In all honesty, I don’t remember much about the road trip to Big Bend other than being saddened by the poverty in Swaziland, a visibly poorer country than its big neighbour. It reminded me of Transkei, which in those days was one of the several independent homelands forced on the African people by the apartheid government. They no longer exist as they were absorbed into South Africa in 1994 under President Mandela’s government. However, Swaziland was, and still is, a kingdom in its own right.

The scenery was lovely and all African. Rolling hills spattered with low, flat acacia trees followed each other towards distant mountains shrouded in mist. It was the stuff of dreams and legends.

However, my first consciousness of the enormity of the wreckage Domoina had caused was when we reached Big Bend. Until that point, we hadn’t seen the flooded areas. In fact, we never got to see them at all, because our journey south ended at the bridge over the Lusutfu River, or rather at the absence of the bridge.

There was no warning, no sign stopping us or telling us we couldn’t proceed further; the road simply came to a jagged end beyond which there was nothing except the river, now running its customary lazy course towards the sea.

The debris on the banks didn’t even suggest a bridge had ever been there at all. It had gone. Vanished. Completely and utterly swept away. Mud covered hectares of the land on each side of the river’s course; uprooted trees lay stranded across it, wrenched from their roots by the immense power of the torrents. It was astonishing the water had gone down so quickly, but what it had left behind was devastation beyond anything I could have foreseen. No radio news reports could have made the impact on me this image did—burning it into my mind and never forgotten. My complaints about Mbabane’s mighty mosquitos were swiftly relegated to insignificance of the lowest order.

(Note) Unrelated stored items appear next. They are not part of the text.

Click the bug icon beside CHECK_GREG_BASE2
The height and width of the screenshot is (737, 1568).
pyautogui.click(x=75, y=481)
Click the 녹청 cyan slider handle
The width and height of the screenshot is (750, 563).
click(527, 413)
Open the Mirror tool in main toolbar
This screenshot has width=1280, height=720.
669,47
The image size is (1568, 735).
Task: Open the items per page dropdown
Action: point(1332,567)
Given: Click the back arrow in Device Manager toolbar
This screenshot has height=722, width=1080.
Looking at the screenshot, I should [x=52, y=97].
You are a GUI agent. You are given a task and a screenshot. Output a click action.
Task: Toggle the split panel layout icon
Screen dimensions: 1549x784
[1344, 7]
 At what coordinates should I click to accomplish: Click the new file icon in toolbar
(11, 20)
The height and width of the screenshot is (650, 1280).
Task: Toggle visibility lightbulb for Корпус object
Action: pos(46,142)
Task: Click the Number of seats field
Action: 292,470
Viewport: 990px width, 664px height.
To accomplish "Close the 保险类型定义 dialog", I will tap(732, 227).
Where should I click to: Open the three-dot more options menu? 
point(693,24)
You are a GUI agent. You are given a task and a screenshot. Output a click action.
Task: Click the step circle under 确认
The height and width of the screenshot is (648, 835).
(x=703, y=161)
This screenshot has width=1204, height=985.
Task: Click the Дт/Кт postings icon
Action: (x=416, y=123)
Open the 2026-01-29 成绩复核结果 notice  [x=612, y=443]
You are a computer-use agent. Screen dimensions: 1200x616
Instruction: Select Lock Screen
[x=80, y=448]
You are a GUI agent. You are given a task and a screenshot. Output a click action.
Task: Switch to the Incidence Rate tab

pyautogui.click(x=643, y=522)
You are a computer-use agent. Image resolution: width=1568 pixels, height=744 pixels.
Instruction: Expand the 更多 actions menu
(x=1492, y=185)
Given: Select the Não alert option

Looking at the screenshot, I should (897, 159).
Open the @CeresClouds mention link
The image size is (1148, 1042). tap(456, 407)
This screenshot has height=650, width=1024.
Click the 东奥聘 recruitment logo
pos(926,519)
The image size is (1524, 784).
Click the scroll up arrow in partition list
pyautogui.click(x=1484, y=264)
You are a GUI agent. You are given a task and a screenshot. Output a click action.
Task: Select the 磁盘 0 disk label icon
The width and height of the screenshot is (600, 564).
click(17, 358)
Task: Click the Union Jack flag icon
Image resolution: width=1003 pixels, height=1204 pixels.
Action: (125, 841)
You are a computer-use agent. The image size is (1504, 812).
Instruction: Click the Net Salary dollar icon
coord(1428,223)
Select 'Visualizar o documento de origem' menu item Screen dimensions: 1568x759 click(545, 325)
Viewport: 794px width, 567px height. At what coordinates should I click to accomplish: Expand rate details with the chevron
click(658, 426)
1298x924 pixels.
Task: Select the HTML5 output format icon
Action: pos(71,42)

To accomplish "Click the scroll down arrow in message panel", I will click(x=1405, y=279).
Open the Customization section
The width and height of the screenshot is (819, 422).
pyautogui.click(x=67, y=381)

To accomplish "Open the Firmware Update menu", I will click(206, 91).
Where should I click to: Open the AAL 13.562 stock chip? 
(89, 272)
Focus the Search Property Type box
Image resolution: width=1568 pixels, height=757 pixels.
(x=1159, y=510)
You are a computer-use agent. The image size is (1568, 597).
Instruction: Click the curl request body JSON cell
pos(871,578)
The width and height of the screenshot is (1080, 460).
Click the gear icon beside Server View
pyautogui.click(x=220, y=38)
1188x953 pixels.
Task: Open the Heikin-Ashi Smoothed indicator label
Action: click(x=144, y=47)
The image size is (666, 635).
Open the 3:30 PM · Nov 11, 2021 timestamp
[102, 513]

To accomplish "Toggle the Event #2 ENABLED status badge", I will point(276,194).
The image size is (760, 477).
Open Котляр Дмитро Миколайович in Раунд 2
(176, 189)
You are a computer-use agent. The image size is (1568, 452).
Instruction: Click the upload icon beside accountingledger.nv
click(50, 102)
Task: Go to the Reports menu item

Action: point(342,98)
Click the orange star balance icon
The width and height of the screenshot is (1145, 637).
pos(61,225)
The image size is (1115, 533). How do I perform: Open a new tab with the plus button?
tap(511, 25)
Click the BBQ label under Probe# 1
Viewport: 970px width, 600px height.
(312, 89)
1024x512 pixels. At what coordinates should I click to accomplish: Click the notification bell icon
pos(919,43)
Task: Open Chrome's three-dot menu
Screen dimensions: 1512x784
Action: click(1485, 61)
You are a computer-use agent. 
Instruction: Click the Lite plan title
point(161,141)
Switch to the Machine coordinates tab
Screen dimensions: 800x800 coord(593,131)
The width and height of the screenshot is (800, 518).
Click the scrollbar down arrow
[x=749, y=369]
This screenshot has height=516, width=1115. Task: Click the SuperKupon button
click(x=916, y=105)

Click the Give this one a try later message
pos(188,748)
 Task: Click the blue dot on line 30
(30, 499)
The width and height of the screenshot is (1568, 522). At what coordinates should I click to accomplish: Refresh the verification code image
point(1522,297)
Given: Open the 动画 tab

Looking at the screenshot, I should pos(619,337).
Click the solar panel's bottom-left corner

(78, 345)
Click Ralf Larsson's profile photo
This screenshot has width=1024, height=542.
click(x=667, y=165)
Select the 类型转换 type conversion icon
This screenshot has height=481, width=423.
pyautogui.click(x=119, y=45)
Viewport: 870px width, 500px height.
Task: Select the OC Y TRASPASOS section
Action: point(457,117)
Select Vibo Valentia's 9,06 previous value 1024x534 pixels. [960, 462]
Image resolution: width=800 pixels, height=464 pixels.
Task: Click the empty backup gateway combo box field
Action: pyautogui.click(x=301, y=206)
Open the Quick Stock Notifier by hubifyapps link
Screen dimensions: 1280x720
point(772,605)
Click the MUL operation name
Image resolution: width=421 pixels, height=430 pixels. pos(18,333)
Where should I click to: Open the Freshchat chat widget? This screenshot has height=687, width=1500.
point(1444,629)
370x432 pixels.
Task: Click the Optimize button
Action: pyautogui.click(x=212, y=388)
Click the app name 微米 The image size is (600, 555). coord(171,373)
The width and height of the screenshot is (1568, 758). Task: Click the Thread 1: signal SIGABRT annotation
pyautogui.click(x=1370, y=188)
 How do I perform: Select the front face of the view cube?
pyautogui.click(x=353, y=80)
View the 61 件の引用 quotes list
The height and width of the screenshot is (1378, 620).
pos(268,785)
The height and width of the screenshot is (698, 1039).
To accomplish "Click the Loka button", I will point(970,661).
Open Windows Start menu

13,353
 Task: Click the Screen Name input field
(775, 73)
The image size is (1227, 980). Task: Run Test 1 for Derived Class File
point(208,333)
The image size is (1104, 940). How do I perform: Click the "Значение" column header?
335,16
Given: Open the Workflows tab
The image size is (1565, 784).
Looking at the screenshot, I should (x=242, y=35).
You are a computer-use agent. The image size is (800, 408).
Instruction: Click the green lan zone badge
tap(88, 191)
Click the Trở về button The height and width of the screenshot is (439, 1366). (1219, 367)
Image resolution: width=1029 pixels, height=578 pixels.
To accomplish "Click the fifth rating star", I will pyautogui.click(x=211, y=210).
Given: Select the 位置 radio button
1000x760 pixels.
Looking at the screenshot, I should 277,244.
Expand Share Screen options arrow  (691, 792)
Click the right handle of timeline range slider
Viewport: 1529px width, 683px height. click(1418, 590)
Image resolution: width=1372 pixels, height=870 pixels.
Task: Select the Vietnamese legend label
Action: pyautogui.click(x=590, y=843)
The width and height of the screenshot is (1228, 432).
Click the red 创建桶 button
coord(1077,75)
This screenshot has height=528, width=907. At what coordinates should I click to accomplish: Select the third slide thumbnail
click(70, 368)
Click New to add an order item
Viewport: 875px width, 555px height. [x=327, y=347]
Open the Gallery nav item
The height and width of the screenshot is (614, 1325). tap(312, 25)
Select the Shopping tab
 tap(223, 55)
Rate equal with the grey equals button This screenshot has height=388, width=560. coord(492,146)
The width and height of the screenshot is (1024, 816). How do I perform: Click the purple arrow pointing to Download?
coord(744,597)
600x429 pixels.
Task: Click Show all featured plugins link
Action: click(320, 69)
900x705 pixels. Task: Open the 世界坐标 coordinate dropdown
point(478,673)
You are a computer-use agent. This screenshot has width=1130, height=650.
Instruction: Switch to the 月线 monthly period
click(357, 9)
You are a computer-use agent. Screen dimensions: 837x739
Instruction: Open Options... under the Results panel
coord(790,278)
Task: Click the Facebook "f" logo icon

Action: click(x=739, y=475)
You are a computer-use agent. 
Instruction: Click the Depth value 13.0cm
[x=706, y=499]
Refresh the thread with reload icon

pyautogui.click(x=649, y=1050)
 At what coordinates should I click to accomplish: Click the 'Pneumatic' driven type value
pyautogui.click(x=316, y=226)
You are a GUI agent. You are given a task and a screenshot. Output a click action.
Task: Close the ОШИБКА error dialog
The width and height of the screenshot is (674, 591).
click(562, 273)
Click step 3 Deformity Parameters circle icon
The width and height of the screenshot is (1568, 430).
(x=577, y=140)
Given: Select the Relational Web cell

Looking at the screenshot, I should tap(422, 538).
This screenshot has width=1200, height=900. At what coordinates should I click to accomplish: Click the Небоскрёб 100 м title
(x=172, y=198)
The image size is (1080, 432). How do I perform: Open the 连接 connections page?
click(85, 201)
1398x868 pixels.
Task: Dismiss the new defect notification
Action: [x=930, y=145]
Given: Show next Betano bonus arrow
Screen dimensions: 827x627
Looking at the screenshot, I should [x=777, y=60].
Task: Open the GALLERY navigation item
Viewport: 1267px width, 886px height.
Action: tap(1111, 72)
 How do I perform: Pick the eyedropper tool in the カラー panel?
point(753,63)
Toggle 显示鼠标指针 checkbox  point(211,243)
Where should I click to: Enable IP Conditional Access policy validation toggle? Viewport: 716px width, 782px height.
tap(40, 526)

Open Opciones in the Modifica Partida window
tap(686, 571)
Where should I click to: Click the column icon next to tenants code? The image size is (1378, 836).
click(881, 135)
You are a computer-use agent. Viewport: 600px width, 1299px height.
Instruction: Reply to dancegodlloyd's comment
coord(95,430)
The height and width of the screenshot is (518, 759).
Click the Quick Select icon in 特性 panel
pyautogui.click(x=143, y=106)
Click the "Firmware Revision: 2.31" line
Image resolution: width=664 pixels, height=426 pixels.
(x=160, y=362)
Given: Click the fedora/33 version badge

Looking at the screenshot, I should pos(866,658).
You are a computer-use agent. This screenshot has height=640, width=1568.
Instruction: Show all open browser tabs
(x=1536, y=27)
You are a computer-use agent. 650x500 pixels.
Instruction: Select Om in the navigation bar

Even so, we were spared the worst of the damage. We never saw the drenched lands, drowned villages, homeless people; the tragedy of lives extinguished. But the sight of the gaping wound where a busy road bridge had once been was symbolic enough. I couldn’t bear to think of who or what might have been on it when it was ripped from its foundations by unimaginable tons of water.

“So that was Domoina,” my husband said.

“Yes.”

“Hell hath no fury like a river’s wrath,” he went on, without a trace of a smile. “Come on, let’s go back the way we came. I’ll call the Vryheid office and make a special trip to see them. I think they might need some TLC.”

We didn’t say much on our return to Mbabane; we were both lost in our own thoughts. Having only lived in South Africa for just over two years, such destruction by natural forces was new to us both, a horrifying eye-opener; we were more shocked than we could express. Later, on visits to Durban and the north coast, I witnessed more of the catastrophic damage, but it was Big Bend that made the deepest and most long-lasting impression.

In hindsight, I realise it was my first experience of the staggering power of unleashed nature, and it was the event that moulded my thinking in the years to come. Many people have laughed, including me, at my obsessive ‘what if’ tendency to anticipate what might happen in the worst case scenario. But they don’t know it was the aftermath of Domoina’s fury that taught me not only what might happen but what did. It was a lesson learned for life.